(1) A party may terminate the contract where the failure of the other party to perform an obligation under the contract amounts to a fundamental non-performance. 

 

(2) In determining whether a failure to perform an obligation amounts to a fundamental non-performance regard shall be had, in particular, to whether 

 

(a) the non-performance substantially deprives the aggrieved party of what it was entitled to expect under the contract unless the other party did not foresee and could not reasonably have foreseen such result; 

 

(b) strict compliance with the obligation which has not been performed is of essence under the contract; 

 

(c) the non-performance is intentional or reckless; 

 

(d) the non-performance gives the aggrieved party reason to believe that it cannot rely on the other party's future performance; 

 

(e) the non-performing party will suffer disproportionate loss as a result of the preparation or performance if the contract is terminated. 

 

(3) In the case of delay the aggrieved party may also terminate the contract if the other party fails to perform before the time allowed it under Article 7.1.5 has expired.

 

COMMENT

 

1. Termination even if non-performance is excused

 

The rules set out in this Section are intended to apply both to cases where the non-performing party is liable for the non-performance and to those where the non-performance is excused so that the aggrieved party can claim neither specific performance nor damages for non-performance.

 

Illustration

 

1. A, a company located in country X, buys wine from B in country Y. The Government of country X subsequently imposes an embargo upon the import of agricultural products from country Y. Although the impediment cannot be attributed to A, B may terminate the contract.

Supplied material →
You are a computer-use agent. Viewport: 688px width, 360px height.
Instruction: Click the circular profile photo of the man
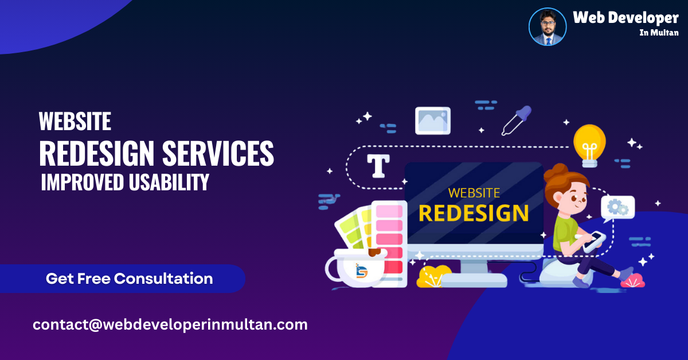click(x=547, y=27)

Given request 1 →
In the text on terminating a contract, which article sets the time allowed to the other party in a case of delay?
Given request 2 →
Carry the text on terminating a contract further, picking up right after its last sentence.

Task answer 1 →
Article 7.1.5

Task answer 2 →
2. Right to terminate the contract dependent on fundamental non-performance

 

Whether in a case of non-performance by one party the other party should have the right to terminate the contract depends upon the weighing of a number of considerations. On the one hand, performance may be so late or so defective that the aggrieved party cannot use it for its intended purpose, or the behaviour of the non-performing party may in other respects be such that the aggrieved party should be permitted to terminate the contract.

 

On the other hand, termination will often cause serious detriment to the non-performing party whose expenses in preparing and tendering performance may not be recovered. 

 

For these reasons paragraph (1) of this Article provides that an aggrieved party may terminate the contract only if the non-performance of the other party is “fundamental”, i.e. material and not merely of minor importance. See also Articles 7.3.3. and 7.3.4.

 

3. Circumstances of significance in determining whether non-performance is fundamental

 

Paragraph (2) of this Article lists a number of circumstances which are relevant to the determination of whether, in a given case, failure to perform an obligation amounts to fundamental non-performance.

 

a. Non-performance substantially depriving the other party of its expectations

 

The first factor referred to in paragraph (2)(a) is that the non-performance is so fundamental that the aggrieved party is substantially deprived of what it was entitled to expect at the time of the conclusion of the contract.

 

Illustration

 

2. On 1 May A contracts to deliver standard software before 15 May to B who has requested speedy delivery. If A tenders delivery on 15 June, B may refuse delivery and terminate the contract.

 

The aggrieved party cannot terminate the contract if the non-performing party can show that it did not foresee, and could not reasonably have foreseen, that the non-performance was fundamental for the other party.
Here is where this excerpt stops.